E.J. Dionne Jr. on the Va., N.J. governors' races
Memo to Democrats: You will be defined by President Obama whether you like it or not, so you might as well embrace him for the benefits he can bring you.
Memo to Republicans: Talk a right-wing game in your ideological magazines and at your tea parties if that makes you happy. But to win elections, your candidates had better look like middle-of-the-road problem-solvers.
Those are the two outstanding lessons from the campaigns for Tuesday's governors' races in New Jersey and Virginia. Both parties would be smart to apply them in 2010.
In Virginia, Democrat R. Creigh Deeds is running well behind Republican Bob McDonnell, in part because the Deeds and Obama camps developed a profoundly dysfunctional relationship that they are only now setting right. As a result, too many of Obama's 2008 voters are disengaged, threatening Virginia Democrats all the way down the ballot. Deeds's long-shot hope is that Obama's last-minute efforts will finally turn on the president's legions.
In New Jersey, by contrast, incumbent Gov. Jon Corzine has hugged Obama as hard as he could, and the election has been moving his way. In a revealing tribute to Obama's Jersey popularity, Corzine's Republican opponent, Chris Christie, used his own Web site to post a video of Obama talking about change, the idea being that Christie is the change candidate this time.
For Republicans, Virginia teaches that a candidate with a right-wing past does best by playing down ideology in favor of appeals rooted in the practical: employment, schools and transportation.
McDonnell, whose roots are in Pat Robertson-style social conservatism, is running ahead -- by 11 points, according to this week's Post poll -- not only because he is rallying his base but also because he is cutting into past Democratic strength in Northern Virginia's exurbs.
McDonnell's success so far wins this backhanded compliment from Mo Elleithee, a leading Deeds strategist: "Bob McDonnell's campaign has been smart in that he's focused on the issues most Virginians care about, jobs and the economy, despite the fact that he has not focused on those issues for his entire career." Republicans who long to build a "center-right" majority should note that McDonnell has kept his eyes on the "center."
He got help when Deeds's campaign was thrown off course by a drop in Obama's Virginia approval numbers during the summer. Hoping to do better in the Virginia countryside than Democrats typically do, Deeds, from rural Bath County, worried that too close a link to the president would turn off more conservative voters.

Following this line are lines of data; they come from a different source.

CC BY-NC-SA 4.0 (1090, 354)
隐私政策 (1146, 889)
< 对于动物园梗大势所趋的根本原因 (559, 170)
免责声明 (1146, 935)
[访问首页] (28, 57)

Deeds never openly broke with Obama, but he equivocated. The distancing has done Deeds little good in Republican parts of the state, yet has depressed his support with the sorts of voters who gave Obama his 53-46 percent victory in Virginia last year.
The Obama camp compounded the problem by leaking a story to The Post in which presidential aides complained about the weakness of Deeds's campaign. Obama, who was described as unhappy with the leak, tried to repair the damage with a rousing rally on Tuesday in Norfolk, where he urged his supporters to turn out for Deeds. But he acknowledged that "the polls don't look the way we want them to" because "folks are just kind of staying home."
Corzine, by contrast, has willingly made himself a surrogate candidate for Obama. The governor's strategists have used the president in every way possible, his Web site boasting of Obama as "a partner in the White House." For his part, Obama has thrown himself enthusiastically behind Corzine and will make his third campaign appearance in New Jersey on Sunday.
The Obama camp sensed early that Corzine could overcome his own unpopularity with a fierce, well-financed campaign challenging Christie's integrity -- and with the help of a third-party candidate, Chris Daggett. According to a Quinnipiac poll released Wednesday, Daggett is drawing roughly three votes from Christie for every two he is taking from Corzine. The poll gave Corzine, who has trailed for much of the year, a lead of 43 percent to 38 percent.
Other polls suggest a tighter race, but the trajectory in both Virginia and New Jersey sends a message to many moderate congressional Democrats worried about the 2010 elections: Whatever problems Obama may cause them, they almost certainly can't win without him. For their part, Republicans can make a race of it next year only if they realize that being angry and negative plays well on cable television but not at the polls.